Nessun altro sequel o prequel per Breaking Bad: le due star Brian Cranston e Aaron Paul hanno preferito investire nell’agave e appoggiarsi a produttori di una zona remota di Oaxana, in Messico, che smerciano tequila Dos Hombres e Mezcal. E che dire di una dei portavoce della minoranza latina, ed ex casalinga disperata, Eva Longoria: cento dollari per settecentocinquanta millilitri della sua tequila Casa Del Sol. Persino Bob Dylan ha ceduto: è suo il bourbon Heaven’s door. D’altronde non avrebbe potuto chiamarsi altrimenti. Un affare di famiglia e più recente, nel Paese della Brexit, quello di Emma Watson in società col fratello Alex: i due hanno creato il gin Renais, ispirandosi ai territori della Borgogna. 

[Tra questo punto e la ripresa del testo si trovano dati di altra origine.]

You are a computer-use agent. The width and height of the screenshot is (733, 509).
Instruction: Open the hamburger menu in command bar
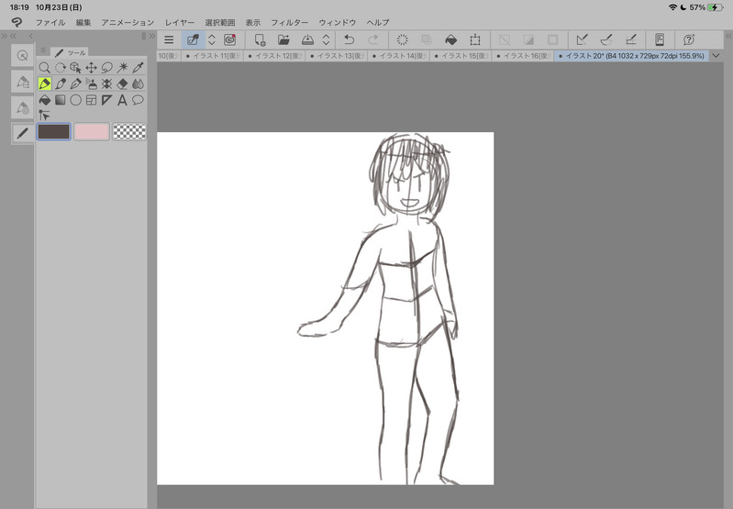click(x=169, y=39)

Le vendite di alcolici nel mondo ammontavano nel 2022 a 1,6 trilioni di dollari, e dovrebbero arrivare a due trilioni nel 2031, con una crescita garantita di oltre il 2,5 per cento l’anno. Perché a bere alcol saranno sempre più persone, grazie anche allo sviluppo dei nuovi mercati dalla Nigeria al Brasile. Il Brasile è ormai una potenza affermata, fa parte dei Brics e ha sviluppato una classe media che viaggia per il mondo e si concede piaceri borghesi; la Nigeria è la potenza africana che cresce grazie al petrolio (pur frenata dalla guerra civile interna di gruppi estremisti musulmani) e anche qui si è sviluppata una borghesia; senza contare che da tempo ormai Nollywood (crasi di Nigeria e Hollywood), l’industria cinematografica nigeriana, nutre l’immaginario collettivo dell’Africa occidentale e non solo.

D’altro canto le società occidentali si orienteranno maggiormente sulla qualità, ossia prodotti “premium”, target perfetto per testimonial già riconosciuti in gran parte del Pianeta. Sebbene la Cina stia vedendo una contrazione delle vendite globali (per via delle nuove generazioni che per la prima volta affrontano la crisi economica dopo decenni di tumultuosa crescita interrotta) in molti Paesi del mondo l’alcol (e soprattutto vino e spirits) riempirà sempre più bicchieri. Considerato un prodotto di consumo di base, l’alcol viene acquistato anche quando l’economia è debole. La domanda di beni di consumo di base tende ad essere non ciclica, il che significa che la domanda dei consumatori è costante tutto l’anno. L’alcol resta così, a tutti gli effetti, un prodotto a prova di recessione.